Et pourquoi pas un édito qui traite de contenu ?

Depuis quelques mois, nous nous faisons de plus en plus interpeller par les médias pour des sources de pollutions bien présentes, mais peu visibles. Une pollution dont plusieurs d’entre nous sommes bien inconsciemment des vecteurs. La dernière en date étant l’alcool polyvinylique, ou de son petit nom, le PVA. Le PVA est un polymère soluble – du plastique – utilisé dans l’industrie alimentaire ou encore dans certains produits nettoyants.

Comme le PVA sert en quelque sorte d’enveloppe pour un produit de consommation, comme les dosettes (pods) utilisées pour faire la lessive ou certains aliments, ils sont dissous lors de leur utilisation, relâchant ainsi des centaines de milliers de microparticules à chaque fois. Ces microparticules de plastique qui se retrouvent dans nos cours d’eau et, ultimement, dans notre organisme comme nous sommes au sommet de la chaîne alimentaire. Les PVA, vous l’aurez compris, sont très persistants dans l’environnement.

Il y a quelques années, j’avais été appelé à me prononcer sur ce produit dans le cadre d’un concours, mais très peu d’informations grand public étaient disponibles sur ses impacts et ses propriétés intrinsèques. Aujourd’hui, c’est un peu différent, car ils sont omniprésents. La Ville de New York songe même à bannir la vente de ces capsules de détergents sur son territoire, sous peine d’amendes. Le rejet de microparticules de plastique dans les eaux étant ici la motivation de cette ville à intervenir. Aux États-Unis seulement, il est estimé à 19 000 tonnes par année la quantité de plastiques rejetée dans l’environnement par l’utilisation de ces seules dosettes.

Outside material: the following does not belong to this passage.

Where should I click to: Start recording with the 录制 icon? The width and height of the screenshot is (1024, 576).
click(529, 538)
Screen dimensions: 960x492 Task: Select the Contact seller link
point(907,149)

L’an dernier, à peu près à pareille date, on parlait des substances perfluoroalkylées et polyfluoroalkylées, les fameux PFAS. Les PFAS, ne sont pas des polymères ou des plastiques, mais ils se retrouvent pratiquement partout. Notre papier hygiénique serait même une grande source de ces substances dans les stations d’épuration municipales, les industries qui les fabriquent utilisant des produits chimiques pouvant engendrer leur production. C’est du moins ce qu’a révélé une étude parue dans la revue Environmental Science & Technology Letters il y a un an.

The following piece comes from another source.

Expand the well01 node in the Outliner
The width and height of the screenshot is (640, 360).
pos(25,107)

Il y a quelques années, c’était les shampoings et certains produits de toilette qui contenaient des microbilles de plastiques. Le gouvernement fédéral est intervenu et une partie du problème a été réglée. Aujourd’hui, quels produits de consommation courante, même s’ils sont vendus dans des emballages recyclables et allant au bac de récupération, renferment une substance dont nous ne soupçonnons même pas l’existence, mais qui peut avoir de graves conséquences sur notre environnement et notre santé ?

Et demain, si nous ne nous attardons pas sur cette question, à quoi ferons-nous face ?

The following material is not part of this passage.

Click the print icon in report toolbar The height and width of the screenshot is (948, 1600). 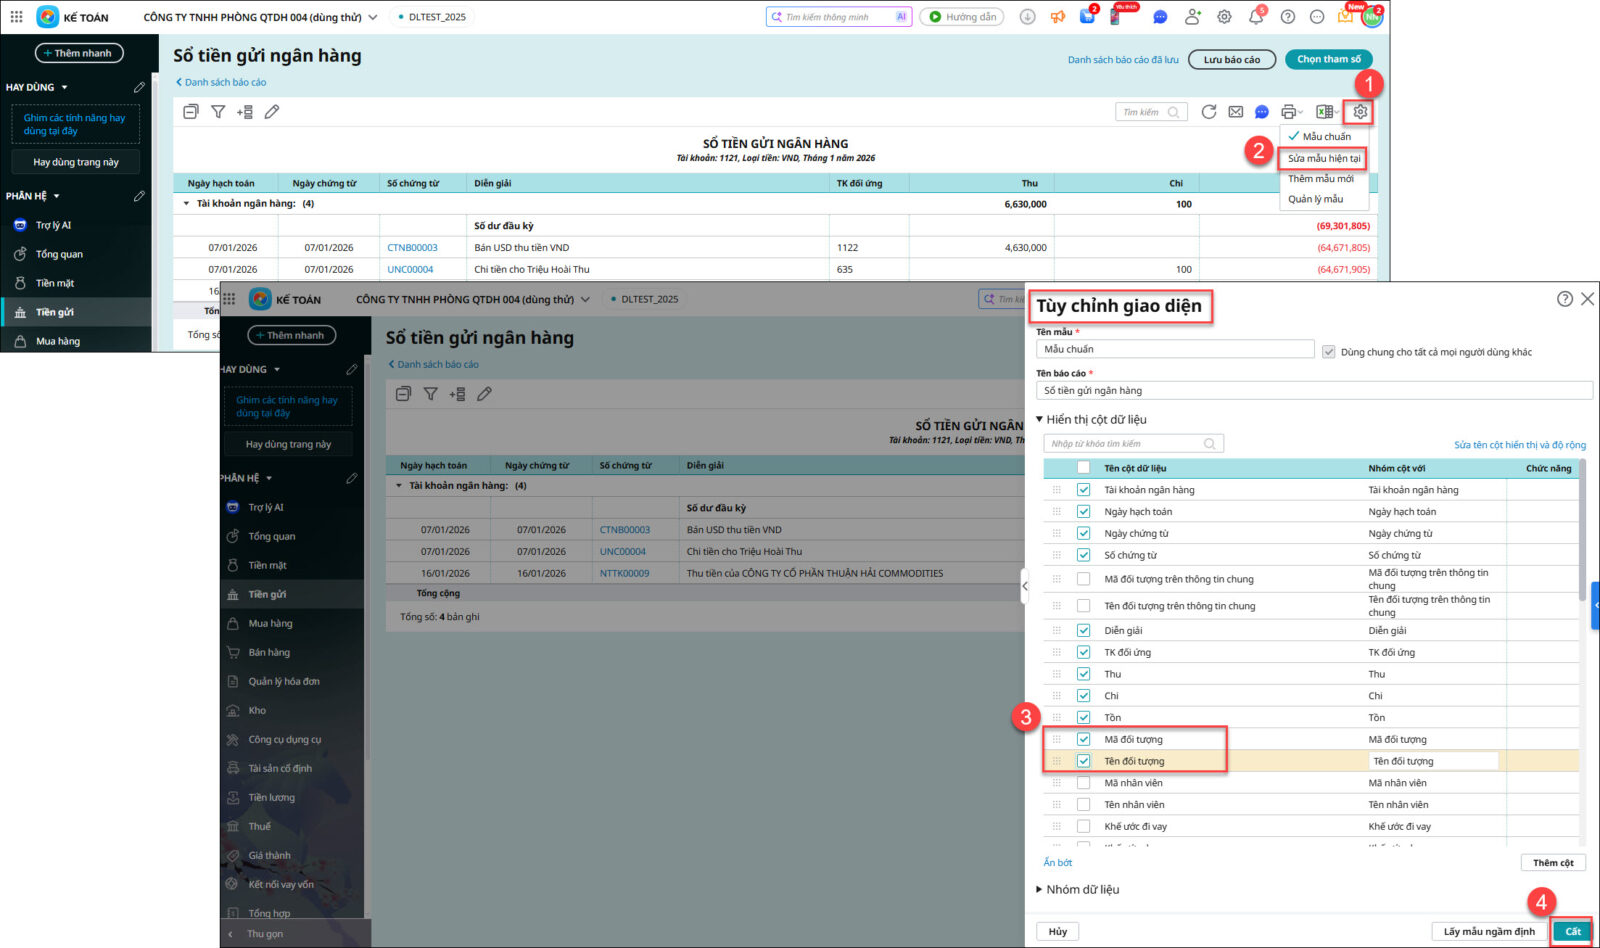pos(1289,112)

L’idée n’est pas ici de lancer une chasse aux sorcières ou de créer une hystérie collective, mais bien de s’assurer de l’innocuité des produits qu’on nous vend, soient-ils vendus ceux-ci dans des emballages affirmant être respectueux de l’environnement. S’attarder un peu plus aux contenus plutôt qu’aux contenants…

Vaste programme, j’en conviens, mais peut-être devrions-nous commencer à y songer.